* [WHAT THE EXERCISE ASKS]
Beginning with the line that holds "The height and width of the screenshot is (681, 1043).", output every remaining line of the material below exactly, and include none of the pictures.

* [INPUT]
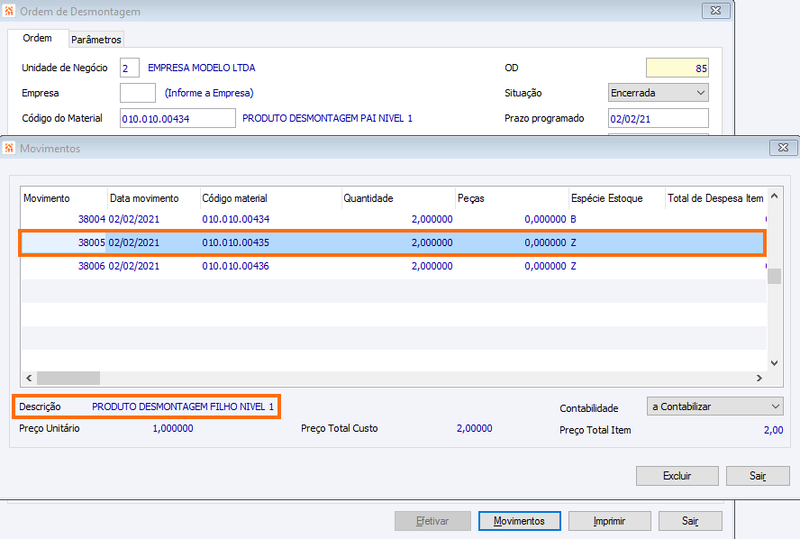Click the vertical scrollbar down arrow
The height and width of the screenshot is (539, 800).
(773, 364)
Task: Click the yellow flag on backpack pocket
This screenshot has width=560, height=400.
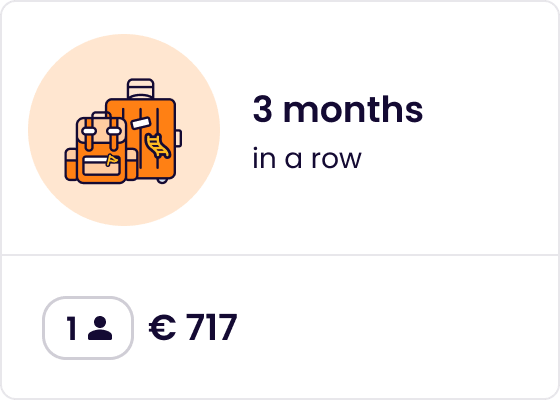Action: [x=112, y=160]
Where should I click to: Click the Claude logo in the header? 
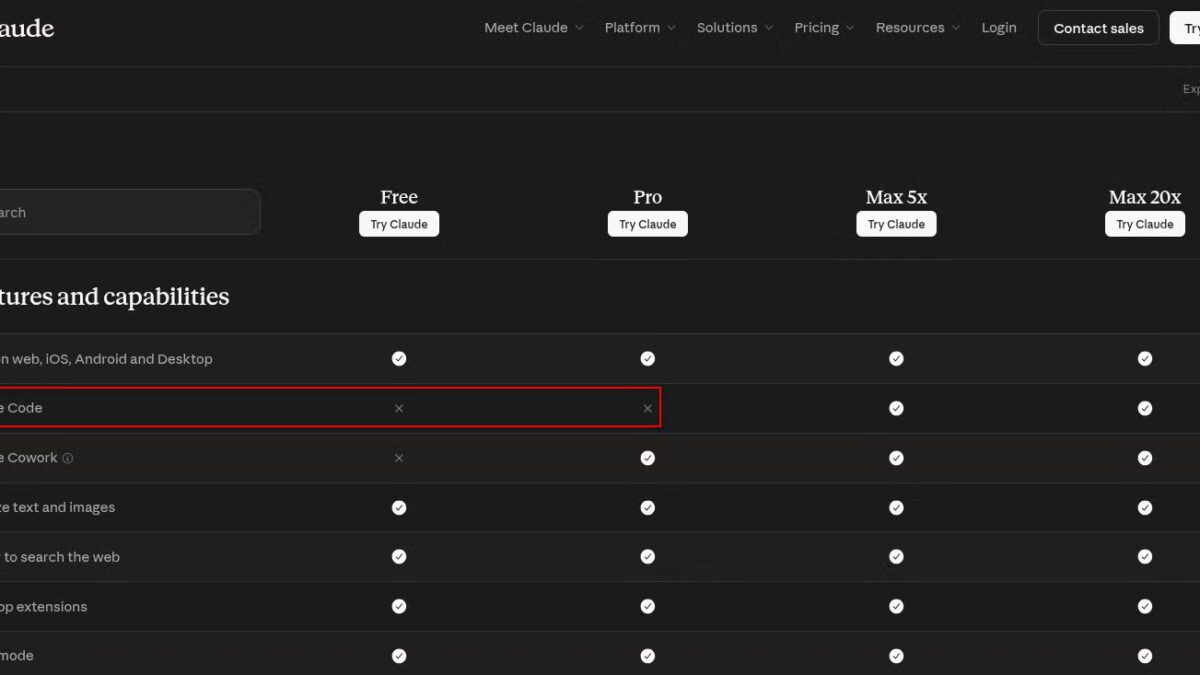26,28
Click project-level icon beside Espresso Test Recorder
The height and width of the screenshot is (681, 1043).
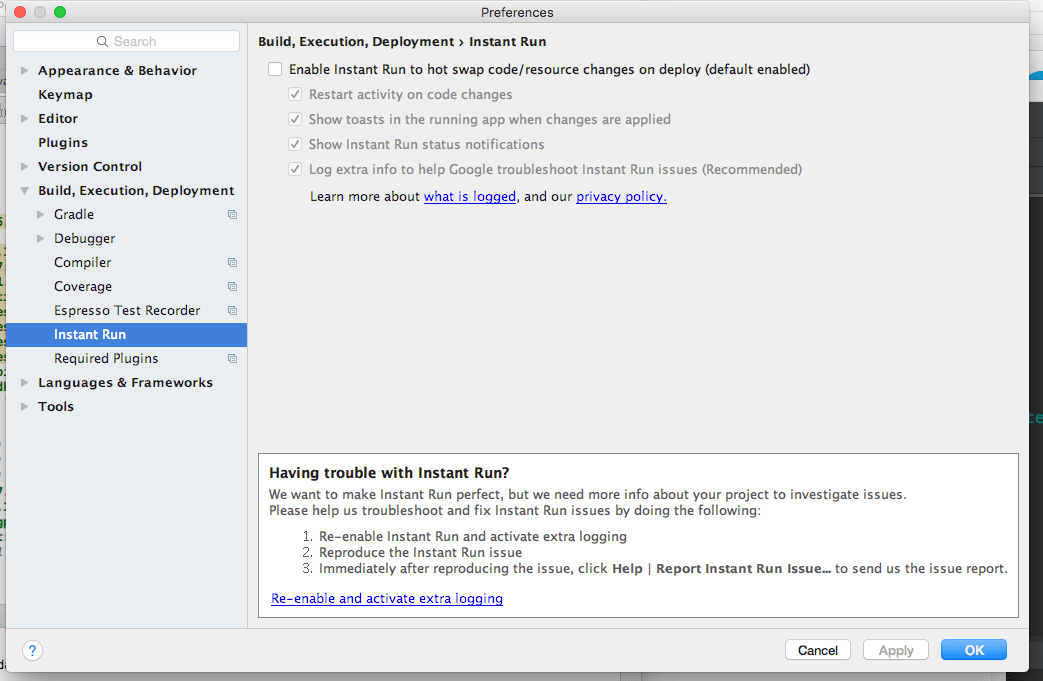[x=232, y=311]
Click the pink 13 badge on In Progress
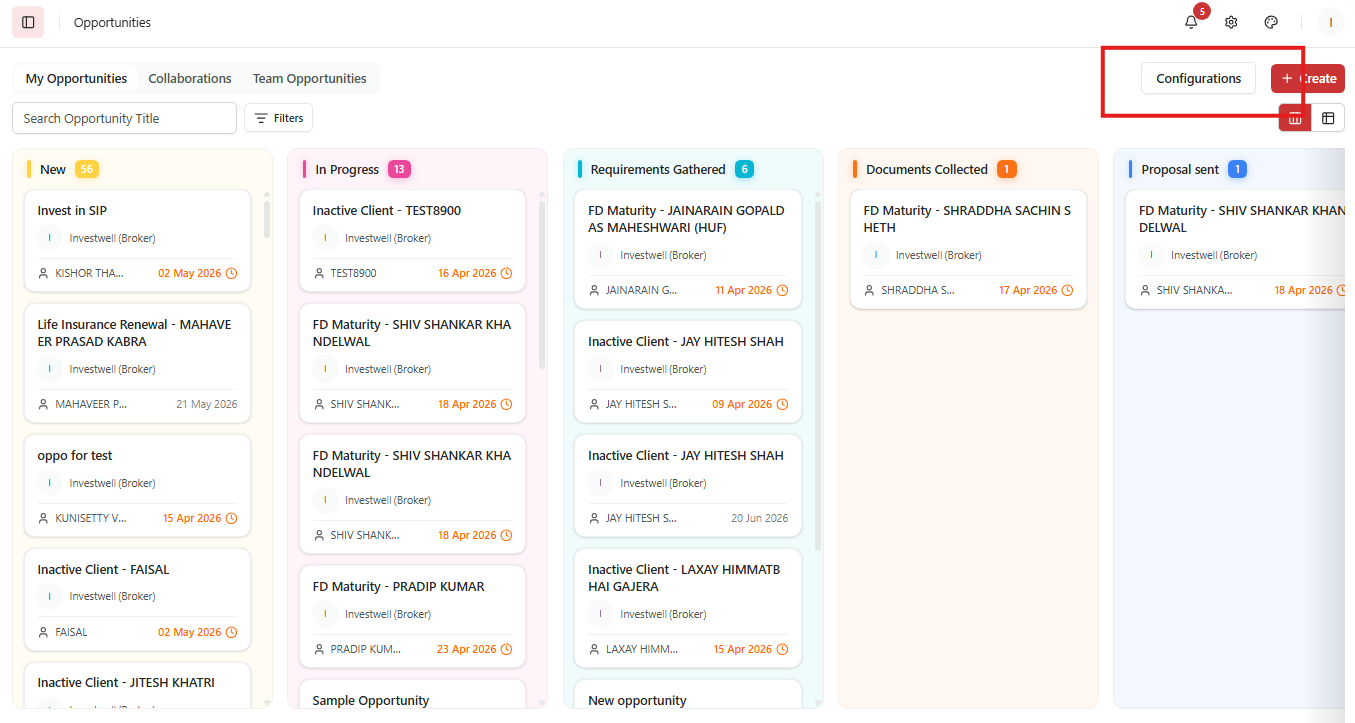 click(399, 169)
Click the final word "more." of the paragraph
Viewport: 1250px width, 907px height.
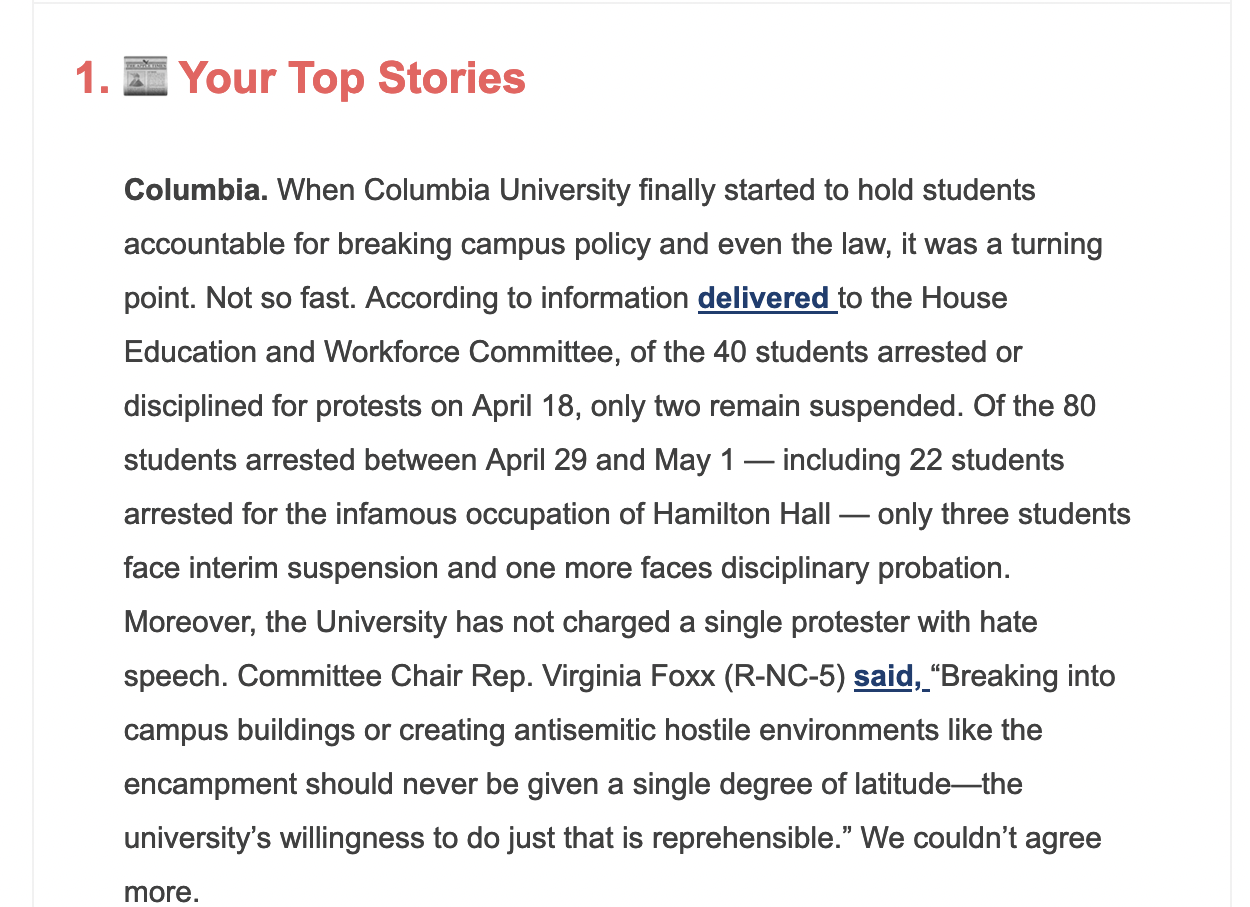pos(161,892)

* [RESPONSE AREA]
The height and width of the screenshot is (681, 1043).
[x=232, y=311]
Click the pink 13 badge on In Progress
 click(399, 169)
Click the final word "more." of the paragraph
Viewport: 1250px width, 907px height.
pos(161,892)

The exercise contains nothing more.